Determine how many lines of the listing contain the word "agent". The reply is that number alone.

==========

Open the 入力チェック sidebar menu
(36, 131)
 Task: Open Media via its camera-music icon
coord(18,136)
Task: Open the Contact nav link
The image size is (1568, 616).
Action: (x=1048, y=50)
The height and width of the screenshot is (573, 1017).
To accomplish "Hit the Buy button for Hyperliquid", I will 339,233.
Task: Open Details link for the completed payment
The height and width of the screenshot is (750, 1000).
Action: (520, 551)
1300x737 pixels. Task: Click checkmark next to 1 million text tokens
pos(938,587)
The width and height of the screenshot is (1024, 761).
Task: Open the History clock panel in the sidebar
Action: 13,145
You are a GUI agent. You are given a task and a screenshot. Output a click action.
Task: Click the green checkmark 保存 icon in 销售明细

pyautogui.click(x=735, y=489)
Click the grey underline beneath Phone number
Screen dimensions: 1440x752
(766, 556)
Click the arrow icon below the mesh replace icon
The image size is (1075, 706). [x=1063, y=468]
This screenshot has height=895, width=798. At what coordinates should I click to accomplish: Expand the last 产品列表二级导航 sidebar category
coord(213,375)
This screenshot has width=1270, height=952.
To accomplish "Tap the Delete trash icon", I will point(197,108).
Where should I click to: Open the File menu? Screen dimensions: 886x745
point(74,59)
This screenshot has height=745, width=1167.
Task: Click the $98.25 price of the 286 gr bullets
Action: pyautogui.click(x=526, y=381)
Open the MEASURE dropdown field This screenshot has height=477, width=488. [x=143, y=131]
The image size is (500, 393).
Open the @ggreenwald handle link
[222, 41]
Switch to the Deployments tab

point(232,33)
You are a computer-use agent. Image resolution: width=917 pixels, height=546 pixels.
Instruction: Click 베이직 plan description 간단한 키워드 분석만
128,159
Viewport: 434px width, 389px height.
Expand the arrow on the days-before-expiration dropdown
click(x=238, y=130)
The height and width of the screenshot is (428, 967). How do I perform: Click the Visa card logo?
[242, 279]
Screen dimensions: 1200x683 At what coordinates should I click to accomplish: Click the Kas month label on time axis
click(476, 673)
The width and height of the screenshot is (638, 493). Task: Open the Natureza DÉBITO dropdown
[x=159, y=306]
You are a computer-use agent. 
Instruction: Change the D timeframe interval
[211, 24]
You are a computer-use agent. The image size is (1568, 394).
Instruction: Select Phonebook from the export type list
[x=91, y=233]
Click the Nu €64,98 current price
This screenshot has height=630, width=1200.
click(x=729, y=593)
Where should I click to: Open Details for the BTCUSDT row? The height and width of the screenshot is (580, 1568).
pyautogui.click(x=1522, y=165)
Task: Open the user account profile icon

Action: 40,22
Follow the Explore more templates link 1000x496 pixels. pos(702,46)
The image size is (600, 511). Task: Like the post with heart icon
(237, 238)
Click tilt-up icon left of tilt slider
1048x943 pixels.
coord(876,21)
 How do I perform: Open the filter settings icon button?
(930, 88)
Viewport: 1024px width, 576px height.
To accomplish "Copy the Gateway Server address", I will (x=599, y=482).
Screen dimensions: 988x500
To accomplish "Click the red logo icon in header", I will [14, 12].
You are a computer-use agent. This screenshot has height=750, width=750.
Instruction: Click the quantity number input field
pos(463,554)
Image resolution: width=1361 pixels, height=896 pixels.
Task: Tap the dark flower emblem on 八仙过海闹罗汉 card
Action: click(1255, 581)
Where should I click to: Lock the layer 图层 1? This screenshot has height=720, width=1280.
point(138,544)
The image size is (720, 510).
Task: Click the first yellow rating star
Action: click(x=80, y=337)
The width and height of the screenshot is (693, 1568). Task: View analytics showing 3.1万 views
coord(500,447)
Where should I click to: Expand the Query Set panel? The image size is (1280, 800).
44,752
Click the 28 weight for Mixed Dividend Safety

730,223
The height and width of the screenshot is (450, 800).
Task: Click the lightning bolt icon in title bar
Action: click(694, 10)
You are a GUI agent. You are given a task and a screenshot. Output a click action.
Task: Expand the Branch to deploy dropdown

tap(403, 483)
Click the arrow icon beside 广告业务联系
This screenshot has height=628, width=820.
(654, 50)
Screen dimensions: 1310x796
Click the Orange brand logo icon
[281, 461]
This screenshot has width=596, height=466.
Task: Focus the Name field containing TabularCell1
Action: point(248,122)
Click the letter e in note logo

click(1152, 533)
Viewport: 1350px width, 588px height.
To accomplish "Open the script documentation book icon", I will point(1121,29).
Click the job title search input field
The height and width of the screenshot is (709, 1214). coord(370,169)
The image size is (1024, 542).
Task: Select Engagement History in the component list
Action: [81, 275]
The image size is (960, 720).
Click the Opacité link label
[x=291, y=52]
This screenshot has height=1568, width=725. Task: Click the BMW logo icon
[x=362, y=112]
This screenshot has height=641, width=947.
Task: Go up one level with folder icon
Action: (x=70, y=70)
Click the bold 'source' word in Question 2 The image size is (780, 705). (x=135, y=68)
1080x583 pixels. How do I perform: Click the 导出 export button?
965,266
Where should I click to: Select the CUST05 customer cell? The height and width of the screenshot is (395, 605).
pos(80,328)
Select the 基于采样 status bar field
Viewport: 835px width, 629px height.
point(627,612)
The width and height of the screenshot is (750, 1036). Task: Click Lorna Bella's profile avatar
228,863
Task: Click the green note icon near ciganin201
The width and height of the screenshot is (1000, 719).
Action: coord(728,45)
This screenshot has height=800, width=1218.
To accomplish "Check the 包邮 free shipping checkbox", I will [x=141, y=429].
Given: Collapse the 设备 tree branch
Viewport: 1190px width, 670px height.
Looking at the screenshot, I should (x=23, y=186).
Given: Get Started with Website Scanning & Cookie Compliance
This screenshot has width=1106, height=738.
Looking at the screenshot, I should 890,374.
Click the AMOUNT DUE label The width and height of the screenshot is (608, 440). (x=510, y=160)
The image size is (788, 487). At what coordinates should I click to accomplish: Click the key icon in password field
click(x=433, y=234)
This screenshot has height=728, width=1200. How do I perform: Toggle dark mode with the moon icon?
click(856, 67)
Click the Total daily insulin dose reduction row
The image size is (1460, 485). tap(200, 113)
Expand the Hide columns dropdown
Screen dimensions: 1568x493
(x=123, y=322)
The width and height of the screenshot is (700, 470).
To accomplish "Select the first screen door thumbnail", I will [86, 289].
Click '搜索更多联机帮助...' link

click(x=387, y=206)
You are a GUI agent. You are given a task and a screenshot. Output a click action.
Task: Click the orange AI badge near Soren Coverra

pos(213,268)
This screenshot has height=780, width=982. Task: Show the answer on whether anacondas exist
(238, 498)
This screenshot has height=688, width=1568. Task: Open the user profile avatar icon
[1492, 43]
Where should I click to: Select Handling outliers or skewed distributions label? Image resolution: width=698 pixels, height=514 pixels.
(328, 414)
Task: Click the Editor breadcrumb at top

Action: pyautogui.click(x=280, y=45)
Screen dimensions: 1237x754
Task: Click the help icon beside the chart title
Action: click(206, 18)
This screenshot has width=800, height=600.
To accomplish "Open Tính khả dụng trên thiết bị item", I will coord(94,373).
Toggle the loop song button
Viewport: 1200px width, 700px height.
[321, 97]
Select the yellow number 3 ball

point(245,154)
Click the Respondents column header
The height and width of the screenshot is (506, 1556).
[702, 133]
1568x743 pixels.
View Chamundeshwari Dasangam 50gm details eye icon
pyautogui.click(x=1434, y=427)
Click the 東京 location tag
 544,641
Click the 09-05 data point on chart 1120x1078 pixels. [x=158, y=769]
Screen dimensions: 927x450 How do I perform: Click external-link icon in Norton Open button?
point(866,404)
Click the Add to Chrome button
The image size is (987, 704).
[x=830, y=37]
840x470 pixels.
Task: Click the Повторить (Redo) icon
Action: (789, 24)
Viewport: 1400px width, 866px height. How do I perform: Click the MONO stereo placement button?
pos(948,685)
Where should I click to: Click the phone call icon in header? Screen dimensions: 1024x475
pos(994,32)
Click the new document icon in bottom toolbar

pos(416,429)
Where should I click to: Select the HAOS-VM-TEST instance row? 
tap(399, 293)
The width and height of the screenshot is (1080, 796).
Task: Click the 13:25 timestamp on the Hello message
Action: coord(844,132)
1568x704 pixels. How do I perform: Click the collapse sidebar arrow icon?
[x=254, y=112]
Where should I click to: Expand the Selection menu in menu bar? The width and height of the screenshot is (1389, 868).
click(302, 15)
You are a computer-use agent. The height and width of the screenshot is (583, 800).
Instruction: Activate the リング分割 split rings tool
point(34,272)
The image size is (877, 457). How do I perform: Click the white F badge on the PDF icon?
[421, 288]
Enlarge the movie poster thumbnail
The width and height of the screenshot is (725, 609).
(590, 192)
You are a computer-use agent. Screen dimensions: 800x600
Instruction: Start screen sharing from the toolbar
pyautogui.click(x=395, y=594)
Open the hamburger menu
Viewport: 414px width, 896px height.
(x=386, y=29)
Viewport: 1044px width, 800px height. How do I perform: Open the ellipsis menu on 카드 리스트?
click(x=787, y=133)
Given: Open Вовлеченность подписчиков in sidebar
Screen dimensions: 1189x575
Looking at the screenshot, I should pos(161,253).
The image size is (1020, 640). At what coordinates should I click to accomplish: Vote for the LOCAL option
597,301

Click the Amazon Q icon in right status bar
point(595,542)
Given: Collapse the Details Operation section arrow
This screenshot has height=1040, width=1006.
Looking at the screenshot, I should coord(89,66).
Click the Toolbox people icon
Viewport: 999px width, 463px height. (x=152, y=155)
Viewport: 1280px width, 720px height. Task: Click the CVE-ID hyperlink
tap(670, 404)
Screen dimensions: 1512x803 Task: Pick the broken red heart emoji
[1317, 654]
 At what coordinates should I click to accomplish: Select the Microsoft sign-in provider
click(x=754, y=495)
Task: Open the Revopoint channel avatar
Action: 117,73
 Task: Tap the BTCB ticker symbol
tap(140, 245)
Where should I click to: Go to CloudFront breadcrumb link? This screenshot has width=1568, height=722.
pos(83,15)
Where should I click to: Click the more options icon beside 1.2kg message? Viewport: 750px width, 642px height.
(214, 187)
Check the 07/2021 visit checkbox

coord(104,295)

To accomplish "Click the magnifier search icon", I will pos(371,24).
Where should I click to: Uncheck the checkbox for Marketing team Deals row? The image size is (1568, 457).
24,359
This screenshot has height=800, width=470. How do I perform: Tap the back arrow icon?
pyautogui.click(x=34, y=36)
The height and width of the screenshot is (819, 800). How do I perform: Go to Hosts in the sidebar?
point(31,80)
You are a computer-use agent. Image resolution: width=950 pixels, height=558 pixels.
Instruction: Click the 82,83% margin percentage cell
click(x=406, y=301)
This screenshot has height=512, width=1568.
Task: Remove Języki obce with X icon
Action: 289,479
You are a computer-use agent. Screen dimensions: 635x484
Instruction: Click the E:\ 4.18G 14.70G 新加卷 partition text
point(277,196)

==========

### RESULT BELOW:
11